> **What the task asks**
Copy each of the records below word for word, in the same order.

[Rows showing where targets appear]
::::::::::

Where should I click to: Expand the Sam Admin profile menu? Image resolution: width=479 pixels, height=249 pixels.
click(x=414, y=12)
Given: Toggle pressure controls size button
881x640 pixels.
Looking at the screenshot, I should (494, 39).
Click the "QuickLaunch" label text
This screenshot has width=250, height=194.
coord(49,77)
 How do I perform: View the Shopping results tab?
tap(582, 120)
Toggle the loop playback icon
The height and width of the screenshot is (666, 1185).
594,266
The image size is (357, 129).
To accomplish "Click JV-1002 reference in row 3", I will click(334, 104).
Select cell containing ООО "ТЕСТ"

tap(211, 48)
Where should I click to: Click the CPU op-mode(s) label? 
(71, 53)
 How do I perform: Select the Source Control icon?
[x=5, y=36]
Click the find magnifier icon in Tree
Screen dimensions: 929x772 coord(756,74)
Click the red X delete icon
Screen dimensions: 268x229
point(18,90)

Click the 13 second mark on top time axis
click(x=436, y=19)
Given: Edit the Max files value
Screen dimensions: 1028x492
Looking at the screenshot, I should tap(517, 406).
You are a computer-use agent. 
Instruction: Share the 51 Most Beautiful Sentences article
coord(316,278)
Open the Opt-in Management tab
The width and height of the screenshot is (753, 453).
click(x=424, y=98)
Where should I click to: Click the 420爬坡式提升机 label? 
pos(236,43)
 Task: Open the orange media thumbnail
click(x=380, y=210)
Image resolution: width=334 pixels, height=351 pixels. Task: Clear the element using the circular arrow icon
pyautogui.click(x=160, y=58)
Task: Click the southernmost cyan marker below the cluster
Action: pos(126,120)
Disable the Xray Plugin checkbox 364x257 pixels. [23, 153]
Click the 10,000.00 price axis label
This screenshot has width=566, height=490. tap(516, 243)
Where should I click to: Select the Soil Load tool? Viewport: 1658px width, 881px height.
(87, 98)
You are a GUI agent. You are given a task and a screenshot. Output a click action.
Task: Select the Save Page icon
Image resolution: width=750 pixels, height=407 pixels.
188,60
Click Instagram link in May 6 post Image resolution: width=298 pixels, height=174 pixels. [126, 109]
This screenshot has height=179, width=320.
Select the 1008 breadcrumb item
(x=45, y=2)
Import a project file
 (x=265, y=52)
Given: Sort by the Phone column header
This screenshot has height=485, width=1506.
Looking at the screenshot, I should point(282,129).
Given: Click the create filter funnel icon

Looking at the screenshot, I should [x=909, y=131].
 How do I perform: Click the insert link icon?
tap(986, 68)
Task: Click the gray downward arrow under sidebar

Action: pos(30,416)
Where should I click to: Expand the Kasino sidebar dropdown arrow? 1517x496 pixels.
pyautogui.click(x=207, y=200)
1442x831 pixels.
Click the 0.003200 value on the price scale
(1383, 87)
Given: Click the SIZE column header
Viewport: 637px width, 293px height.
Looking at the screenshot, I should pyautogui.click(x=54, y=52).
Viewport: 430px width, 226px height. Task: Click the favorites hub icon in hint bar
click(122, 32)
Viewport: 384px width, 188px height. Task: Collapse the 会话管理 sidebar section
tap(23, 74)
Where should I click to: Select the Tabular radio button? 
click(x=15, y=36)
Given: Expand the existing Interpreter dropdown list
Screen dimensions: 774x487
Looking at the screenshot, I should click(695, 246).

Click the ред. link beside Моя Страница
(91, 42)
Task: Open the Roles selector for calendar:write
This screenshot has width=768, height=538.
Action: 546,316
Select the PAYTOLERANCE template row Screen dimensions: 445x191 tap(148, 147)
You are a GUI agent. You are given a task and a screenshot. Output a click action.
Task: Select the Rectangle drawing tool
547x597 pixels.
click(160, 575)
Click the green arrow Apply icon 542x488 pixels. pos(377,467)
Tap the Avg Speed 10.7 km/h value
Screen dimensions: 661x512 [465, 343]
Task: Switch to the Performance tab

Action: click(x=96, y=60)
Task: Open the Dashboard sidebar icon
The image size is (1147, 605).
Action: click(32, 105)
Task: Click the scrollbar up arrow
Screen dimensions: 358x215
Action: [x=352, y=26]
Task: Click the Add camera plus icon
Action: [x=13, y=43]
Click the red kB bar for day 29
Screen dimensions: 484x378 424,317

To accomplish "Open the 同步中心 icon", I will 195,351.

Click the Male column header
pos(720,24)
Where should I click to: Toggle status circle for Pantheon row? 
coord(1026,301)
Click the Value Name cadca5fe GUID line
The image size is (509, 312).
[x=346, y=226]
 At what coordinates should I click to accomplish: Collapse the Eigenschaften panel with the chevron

::::::::::

> **Response to this task**
Where should I click to: Expand the Sam Admin profile menu? Image resolution: width=479 pixels, height=249 pixels.
click(x=414, y=12)
Given: Toggle pressure controls size button
881x640 pixels.
Looking at the screenshot, I should (494, 39).
Click the "QuickLaunch" label text
This screenshot has width=250, height=194.
coord(49,77)
 How do I perform: View the Shopping results tab?
tap(582, 120)
Toggle the loop playback icon
The height and width of the screenshot is (666, 1185).
594,266
The image size is (357, 129).
To accomplish "Click JV-1002 reference in row 3", I will click(334, 104).
Select cell containing ООО "ТЕСТ"

tap(211, 48)
Where should I click to: Click the CPU op-mode(s) label? 
(71, 53)
 How do I perform: Select the Source Control icon?
[x=5, y=36]
Click the find magnifier icon in Tree
Screen dimensions: 929x772 coord(756,74)
Click the red X delete icon
Screen dimensions: 268x229
point(18,90)

Click the 13 second mark on top time axis
click(x=436, y=19)
Given: Edit the Max files value
Screen dimensions: 1028x492
Looking at the screenshot, I should tap(517, 406).
You are a computer-use agent. 
Instruction: Share the 51 Most Beautiful Sentences article
coord(316,278)
Open the Opt-in Management tab
The width and height of the screenshot is (753, 453).
click(x=424, y=98)
Where should I click to: Click the 420爬坡式提升机 label? 
pos(236,43)
 Task: Open the orange media thumbnail
click(x=380, y=210)
Image resolution: width=334 pixels, height=351 pixels. Task: Clear the element using the circular arrow icon
pyautogui.click(x=160, y=58)
Task: Click the southernmost cyan marker below the cluster
Action: pos(126,120)
Disable the Xray Plugin checkbox 364x257 pixels. [23, 153]
Click the 10,000.00 price axis label
This screenshot has width=566, height=490. tap(516, 243)
Where should I click to: Select the Soil Load tool? Viewport: 1658px width, 881px height.
(87, 98)
You are a GUI agent. You are given a task and a screenshot. Output a click action.
Task: Select the Save Page icon
Image resolution: width=750 pixels, height=407 pixels.
188,60
Click Instagram link in May 6 post Image resolution: width=298 pixels, height=174 pixels. [126, 109]
This screenshot has height=179, width=320.
Select the 1008 breadcrumb item
(x=45, y=2)
Import a project file
 (x=265, y=52)
Given: Sort by the Phone column header
This screenshot has height=485, width=1506.
Looking at the screenshot, I should point(282,129).
Given: Click the create filter funnel icon

Looking at the screenshot, I should [x=909, y=131].
 How do I perform: Click the insert link icon?
tap(986, 68)
Task: Click the gray downward arrow under sidebar

Action: pos(30,416)
Where should I click to: Expand the Kasino sidebar dropdown arrow? 1517x496 pixels.
pyautogui.click(x=207, y=200)
1442x831 pixels.
Click the 0.003200 value on the price scale
(1383, 87)
Given: Click the SIZE column header
Viewport: 637px width, 293px height.
Looking at the screenshot, I should pyautogui.click(x=54, y=52).
Viewport: 430px width, 226px height. Task: Click the favorites hub icon in hint bar
click(122, 32)
Viewport: 384px width, 188px height. Task: Collapse the 会话管理 sidebar section
tap(23, 74)
Where should I click to: Select the Tabular radio button? 
click(x=15, y=36)
Given: Expand the existing Interpreter dropdown list
Screen dimensions: 774x487
Looking at the screenshot, I should click(695, 246).

Click the ред. link beside Моя Страница
(91, 42)
Task: Open the Roles selector for calendar:write
This screenshot has width=768, height=538.
Action: 546,316
Select the PAYTOLERANCE template row Screen dimensions: 445x191 tap(148, 147)
You are a GUI agent. You are given a task and a screenshot. Output a click action.
Task: Select the Rectangle drawing tool
547x597 pixels.
click(160, 575)
Click the green arrow Apply icon 542x488 pixels. pos(377,467)
Tap the Avg Speed 10.7 km/h value
Screen dimensions: 661x512 [465, 343]
Task: Switch to the Performance tab

Action: click(x=96, y=60)
Task: Open the Dashboard sidebar icon
The image size is (1147, 605).
Action: click(32, 105)
Task: Click the scrollbar up arrow
Screen dimensions: 358x215
Action: [x=352, y=26]
Task: Click the Add camera plus icon
Action: [x=13, y=43]
Click the red kB bar for day 29
Screen dimensions: 484x378 424,317

To accomplish "Open the 同步中心 icon", I will 195,351.

Click the Male column header
pos(720,24)
Where should I click to: Toggle status circle for Pantheon row? 
coord(1026,301)
Click the Value Name cadca5fe GUID line
The image size is (509, 312).
[x=346, y=226]
 At what coordinates should I click to accomplish: Collapse the Eigenschaften panel with the chevron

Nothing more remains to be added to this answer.